Après avoir dévoilé les grandes lignes de leur travaux aux élus régionaux, les coprésidents du Giec normand Benoit Laignel et Stéphane Costa sont venus aux 4e Rencontres normandes du développement durable pour alerter sur les conséquences prévisibles du réchauffement climatique dans la région. Avec un seul mot d’ordre : il est temps d’agir !
Né très officiellement le 17 décembre 2019, le Giec normand impulsé par la région Normandie a livré les conclusions de son premier rapport d’étape. Une projection à horizon 2100 des conséquences du réchauffement climatique sur une région bordée de littoral et traversée par l’un des cinq plus grands fleuves français.
Premier enseignement, « le réchauffement climatique est déjà à l’œuvre sur notre territoire », confirme le coprésident du Giec normand, Benoît Laignel. professeur à l’université de Rouen, environnementaliste réputé déjà membre du Giec international ainsi que de celui de la Métropole Rouen Normandie. Il souligne d’emblée « la hausse observable des températures depuis plusieurs décennies (entre + 0,6 C° et + 0,8 C°) qui se traduit par un passage de 15 à 35 du nombre de jours par an au-delà de 25 C°, avec en corollaire une diminution notable du nombre de jours de gel, de neige ou de brouillard ».
Le littoral fortement affecté
Si l’horizon de l’étude fixe une échéance à 2100, l’urgence à réagir n’en est pas moins grande. « Nous sommes dans une situation d’urgence climatique et nous devons réagir dans les dix ans qui viennent pour aller vers les scénarios les plus optimistes », prévient l’universitaire. Dans le meilleur des cas, si rien n’est fait, les températures pourraient augmenter en moyenne de 0,7 C° à 1 C° en Normandie. Scénario peu réaliste de l’aveu même de Benoit Laignel, qui tranche avec les + 4 C° de la version la plus pessimiste.

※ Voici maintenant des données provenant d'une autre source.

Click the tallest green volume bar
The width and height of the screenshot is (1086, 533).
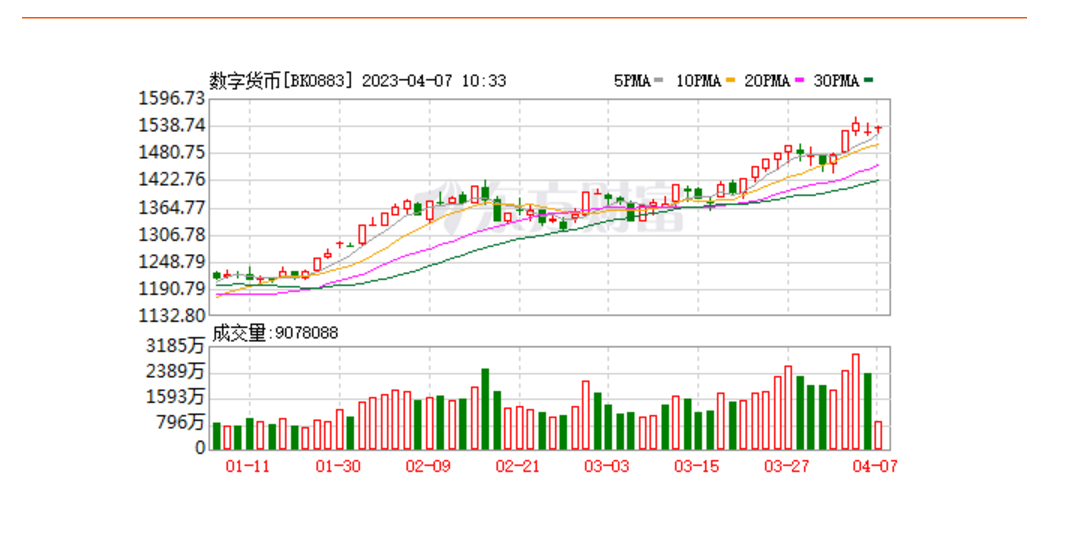click(x=485, y=410)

Quoi qu’il en soit, le réchauffement climatique aura fatalement des implications en termes d’élévation du niveau de la mer qui pourrait atteindre 1 m d’ici à la fin du siècle, tout comme en matière de précipitations moyennes annuelles qui pourraient diminuer de – 3 % à – 15 %. Conditions propice à des aléas extrêmes beaucoup plus fréquents, tant en précipitation qu’en épisodes de fortes chaleurs : « hors littoral, on pourrait connaître 30 à 40 jours supplémentaires par an supérieurs à 30 C° », s’alarme le coprésident du Giec régional.
Un risque accru d’inondations de sites Seveso
Dans ce tableau sans concession, le littoral et l’axe Seine sont, sans surprise, « les zones les plus sensibles au changement climatique ». Davantage de précipitations extrêmes entraînent davantage de crues, phénomène qui s’additionnant à l’élévation attendue du niveau de la mer engendrerait des inondations plus fréquentes et plus intenses. Un scénario dans lequel « les nombreux sites Seveso de la boucle de Rouen seraient inondés même en cas de crues modérées » alors qu’aujourd’hui le risque est lié à des crues intenses couplées à des coefficients de marées élevés. Un phénomène qui pourrait même, estime Benoit Laignel, se matérialiser dès 2050 !
Au final, quelles pourraient être les conséquences de ces conditions dégradées sur le trafic fluvial ? Sur ce point pas de certitudes mais déjà quelques hypothèses : « Nous allons vers une augmentation des contrastes : l’été le niveau de l’eau sera très bas dans les rivières et fleuves ». Avec quelles conséquences pour le trafic fluvial ? « Il faut se poser la question dès aujourd’hui », prévient Benoit Laignel.